* [What is being asked]
Taking the line with "Compare this against" as the first and the line with "Filosofi Logo HMI (102, 970)" as the last, set down exactly every line in that range from the entries below, and no more.

Start of Material provided

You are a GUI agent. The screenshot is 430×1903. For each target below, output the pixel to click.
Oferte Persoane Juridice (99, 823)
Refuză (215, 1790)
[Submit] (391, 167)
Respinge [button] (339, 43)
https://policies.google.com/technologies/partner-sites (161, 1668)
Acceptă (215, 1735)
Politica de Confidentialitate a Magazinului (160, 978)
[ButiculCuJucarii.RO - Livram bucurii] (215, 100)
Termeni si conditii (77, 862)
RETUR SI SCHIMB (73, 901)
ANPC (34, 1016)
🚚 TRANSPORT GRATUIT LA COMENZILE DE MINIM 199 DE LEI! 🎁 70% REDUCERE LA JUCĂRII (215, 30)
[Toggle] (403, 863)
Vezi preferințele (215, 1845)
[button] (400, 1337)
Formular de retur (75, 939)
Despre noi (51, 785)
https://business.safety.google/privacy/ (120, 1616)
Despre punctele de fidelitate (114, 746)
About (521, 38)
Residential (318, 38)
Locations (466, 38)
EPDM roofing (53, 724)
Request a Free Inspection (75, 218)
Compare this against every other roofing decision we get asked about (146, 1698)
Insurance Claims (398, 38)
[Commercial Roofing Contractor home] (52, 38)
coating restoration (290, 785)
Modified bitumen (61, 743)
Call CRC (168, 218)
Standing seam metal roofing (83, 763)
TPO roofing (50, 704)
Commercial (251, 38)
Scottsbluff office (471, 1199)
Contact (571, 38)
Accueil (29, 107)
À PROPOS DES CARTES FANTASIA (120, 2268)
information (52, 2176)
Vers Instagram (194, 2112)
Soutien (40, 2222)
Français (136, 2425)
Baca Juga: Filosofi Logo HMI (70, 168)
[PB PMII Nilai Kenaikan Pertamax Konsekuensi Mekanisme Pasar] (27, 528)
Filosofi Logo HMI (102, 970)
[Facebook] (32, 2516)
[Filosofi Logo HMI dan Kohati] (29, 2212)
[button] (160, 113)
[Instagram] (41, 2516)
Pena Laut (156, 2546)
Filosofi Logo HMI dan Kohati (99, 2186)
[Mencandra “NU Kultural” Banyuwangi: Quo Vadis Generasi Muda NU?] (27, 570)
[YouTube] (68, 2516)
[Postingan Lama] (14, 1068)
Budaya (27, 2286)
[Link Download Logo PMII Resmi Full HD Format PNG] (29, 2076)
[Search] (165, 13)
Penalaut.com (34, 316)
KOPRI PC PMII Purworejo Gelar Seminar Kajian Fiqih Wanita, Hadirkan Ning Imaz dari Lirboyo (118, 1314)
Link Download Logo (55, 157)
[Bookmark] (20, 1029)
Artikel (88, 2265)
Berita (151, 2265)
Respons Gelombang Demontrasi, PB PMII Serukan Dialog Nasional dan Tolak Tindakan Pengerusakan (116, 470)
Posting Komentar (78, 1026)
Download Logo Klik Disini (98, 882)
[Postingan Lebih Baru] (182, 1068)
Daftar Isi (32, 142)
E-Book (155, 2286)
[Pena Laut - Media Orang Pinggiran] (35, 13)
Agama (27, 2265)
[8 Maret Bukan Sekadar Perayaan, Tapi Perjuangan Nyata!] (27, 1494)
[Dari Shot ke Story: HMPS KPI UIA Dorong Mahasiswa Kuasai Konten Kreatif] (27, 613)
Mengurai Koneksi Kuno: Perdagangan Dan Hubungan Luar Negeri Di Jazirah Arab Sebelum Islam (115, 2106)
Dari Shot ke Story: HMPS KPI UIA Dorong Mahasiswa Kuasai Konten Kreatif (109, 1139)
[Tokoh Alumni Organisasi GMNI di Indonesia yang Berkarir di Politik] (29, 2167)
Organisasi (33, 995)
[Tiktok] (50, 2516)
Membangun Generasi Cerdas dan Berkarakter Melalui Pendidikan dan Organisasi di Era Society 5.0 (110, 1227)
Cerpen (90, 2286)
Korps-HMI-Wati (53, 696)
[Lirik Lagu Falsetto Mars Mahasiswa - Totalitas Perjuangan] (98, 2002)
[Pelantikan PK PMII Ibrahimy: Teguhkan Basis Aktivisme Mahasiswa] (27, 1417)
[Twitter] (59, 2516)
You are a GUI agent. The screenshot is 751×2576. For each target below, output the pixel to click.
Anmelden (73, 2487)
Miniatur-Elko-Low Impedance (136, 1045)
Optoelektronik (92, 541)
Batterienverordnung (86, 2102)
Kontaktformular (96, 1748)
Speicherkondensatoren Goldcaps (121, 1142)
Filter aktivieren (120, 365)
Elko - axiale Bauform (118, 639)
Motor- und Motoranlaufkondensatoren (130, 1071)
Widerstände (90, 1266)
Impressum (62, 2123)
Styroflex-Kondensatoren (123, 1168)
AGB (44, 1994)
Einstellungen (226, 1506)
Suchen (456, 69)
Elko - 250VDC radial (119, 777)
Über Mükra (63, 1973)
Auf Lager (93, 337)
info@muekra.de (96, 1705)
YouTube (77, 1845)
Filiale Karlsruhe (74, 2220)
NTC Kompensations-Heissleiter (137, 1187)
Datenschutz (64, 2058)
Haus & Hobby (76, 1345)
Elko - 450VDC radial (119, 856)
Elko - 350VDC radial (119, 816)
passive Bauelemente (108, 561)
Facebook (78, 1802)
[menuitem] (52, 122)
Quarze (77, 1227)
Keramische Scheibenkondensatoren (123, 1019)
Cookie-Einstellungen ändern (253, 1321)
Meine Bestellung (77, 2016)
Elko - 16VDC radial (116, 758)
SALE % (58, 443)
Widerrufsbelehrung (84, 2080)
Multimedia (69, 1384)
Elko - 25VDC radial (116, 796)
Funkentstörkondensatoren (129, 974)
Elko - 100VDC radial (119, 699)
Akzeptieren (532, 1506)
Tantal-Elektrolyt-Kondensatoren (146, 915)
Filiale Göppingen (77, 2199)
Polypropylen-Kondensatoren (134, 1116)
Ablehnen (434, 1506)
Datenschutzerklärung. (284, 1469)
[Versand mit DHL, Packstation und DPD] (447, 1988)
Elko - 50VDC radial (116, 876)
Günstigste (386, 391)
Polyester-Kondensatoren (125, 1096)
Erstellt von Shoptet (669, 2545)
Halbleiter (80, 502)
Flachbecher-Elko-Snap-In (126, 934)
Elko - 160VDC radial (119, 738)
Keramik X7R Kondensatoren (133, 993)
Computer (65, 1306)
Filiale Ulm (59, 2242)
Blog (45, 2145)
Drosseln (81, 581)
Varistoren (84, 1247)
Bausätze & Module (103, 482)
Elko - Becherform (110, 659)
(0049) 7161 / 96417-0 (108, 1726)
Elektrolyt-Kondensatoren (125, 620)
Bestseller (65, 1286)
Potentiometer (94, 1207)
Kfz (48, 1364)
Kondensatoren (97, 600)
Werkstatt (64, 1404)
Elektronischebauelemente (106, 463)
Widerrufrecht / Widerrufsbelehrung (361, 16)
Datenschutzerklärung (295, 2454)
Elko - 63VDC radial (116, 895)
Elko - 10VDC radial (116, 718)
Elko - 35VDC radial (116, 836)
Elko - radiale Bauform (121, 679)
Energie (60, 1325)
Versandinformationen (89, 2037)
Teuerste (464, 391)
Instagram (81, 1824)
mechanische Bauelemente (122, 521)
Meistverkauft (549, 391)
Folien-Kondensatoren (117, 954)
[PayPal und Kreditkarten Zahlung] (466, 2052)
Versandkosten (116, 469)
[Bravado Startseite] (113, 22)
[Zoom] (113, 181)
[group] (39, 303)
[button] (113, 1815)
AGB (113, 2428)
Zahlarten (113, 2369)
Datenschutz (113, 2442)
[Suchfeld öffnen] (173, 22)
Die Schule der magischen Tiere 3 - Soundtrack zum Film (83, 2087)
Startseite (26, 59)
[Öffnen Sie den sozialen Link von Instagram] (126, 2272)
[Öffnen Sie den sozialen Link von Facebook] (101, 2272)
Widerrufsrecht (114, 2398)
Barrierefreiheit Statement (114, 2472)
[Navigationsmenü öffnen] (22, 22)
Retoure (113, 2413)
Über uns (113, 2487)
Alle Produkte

End of Material provided

* [Exercise solution]
Compare this against every other roofing decision we get asked about (146, 1698)
Insurance Claims (398, 38)
[Commercial Roofing Contractor home] (52, 38)
coating restoration (290, 785)
Modified bitumen (61, 743)
Call CRC (168, 218)
Standing seam metal roofing (83, 763)
TPO roofing (50, 704)
Commercial (251, 38)
Scottsbluff office (471, 1199)
Contact (571, 38)
Accueil (29, 107)
À PROPOS DES CARTES FANTASIA (120, 2268)
information (52, 2176)
Vers Instagram (194, 2112)
Soutien (40, 2222)
Français (136, 2425)
Baca Juga: Filosofi Logo HMI (70, 168)
[PB PMII Nilai Kenaikan Pertamax Konsekuensi Mekanisme Pasar] (27, 528)
Filosofi Logo HMI (102, 970)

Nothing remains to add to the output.